Page text:
++++++++++
We need to keep this in the centre of our thoughts, and not shove it to the side saying, Oh, racism, thats all over with and now we can all be the same. We have to keep the conversation going about the central role of racism, understanding the way it has impacted on politics, on aesthetic life, cities, on national states, and the representation of the modern world. Only then will I be happy to start these conversations about our all being the same. We cannot do one without the other, and I would not want to do one without the other.
PG Absolutely. They have to go together.
AB So youre not denying the existence of race in order to get on with the job of planetary humanism?
PG No, but from my perspective it is racism rather than any integral natural difference that makes race meaningful.
AB But how do you distinguish your planetary humanism from what you might call classic liberal individualism, which treats race as a kind of false consciousness? The two have a similar ring; is this the provocation?
PG The point of my provocation is this: the question of race needs to become part of an argument over where liberalism is going at this moment and what it is going to become. This is what I am saying. Some liberal voices in the debate over multiculture will ship in race to perform a certain kind of function in their analysis, and then ship it back out again. Michael Walzer does this and so does Charles Taylor in a different Canadian way. Neither of them says much about the bequest of anti-black racism or slavery to the present, or the history of colonial exploitation.
++++++++++
Data segment:

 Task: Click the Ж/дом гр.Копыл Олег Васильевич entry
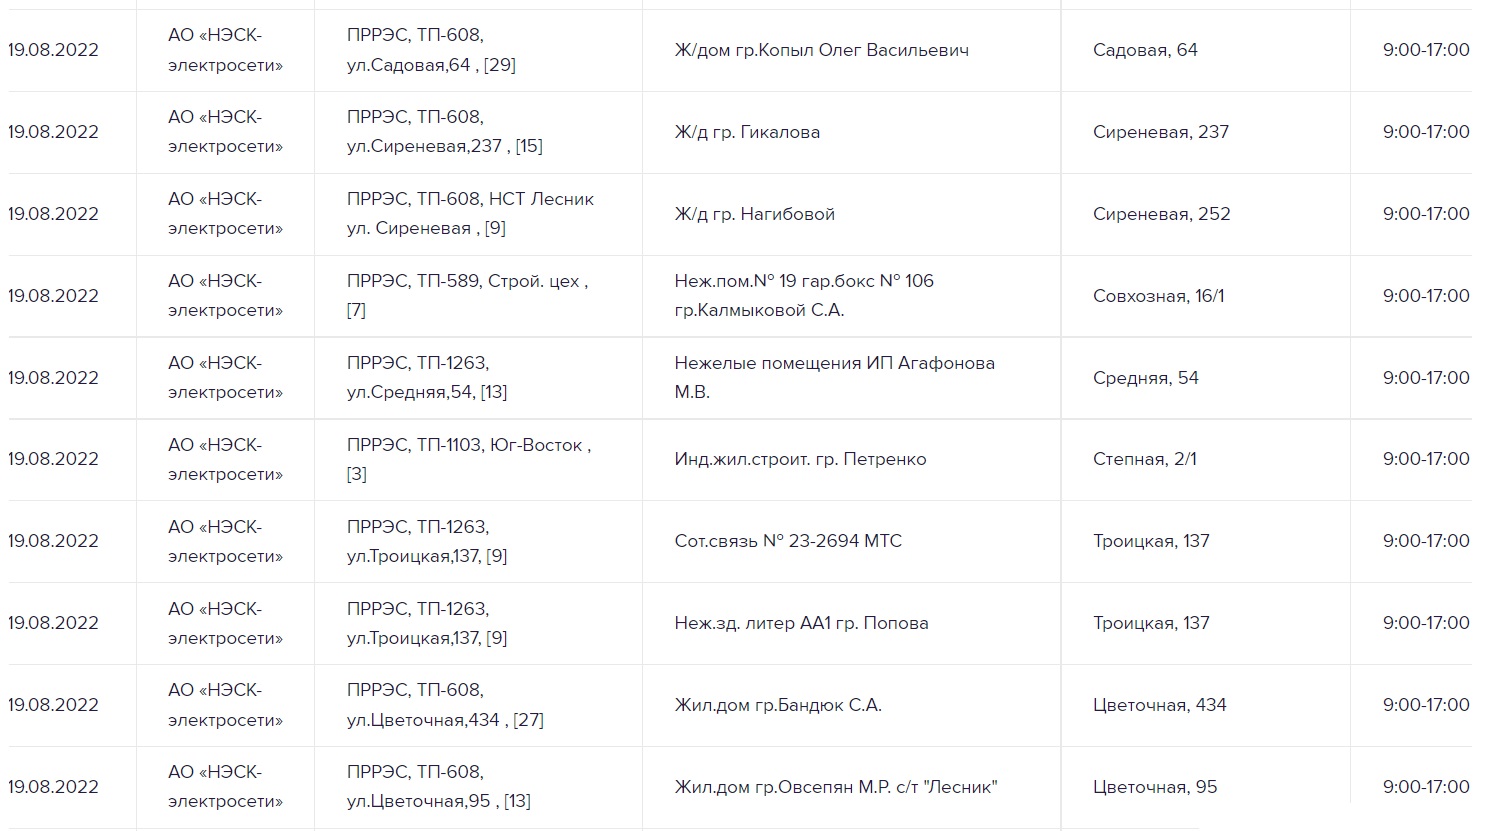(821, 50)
++++++++++
Tasks for this exercise:
A. In the interview on race and liberalism, which two thinkers does PG say ship race into their analysis and then ship it back out again?
B. Reproduce word for word the part of the interview on race and liberalism that opens with the words containing "We need to keep" and closes with "to go together.".

Outputs:
A. Michael Walzer and Charles Taylor

B.
We need to keep this in the centre of our thoughts, and not shove it to the side saying, Oh, racism, thats all over with and now we can all be the same. We have to keep the conversation going about the central role of racism, understanding the way it has impacted on politics, on aesthetic life, cities, on national states, and the representation of the modern world. Only then will I be happy to start these conversations about our all being the same. We cannot do one without the other, and I would not want to do one without the other.
PG Absolutely. They have to go together.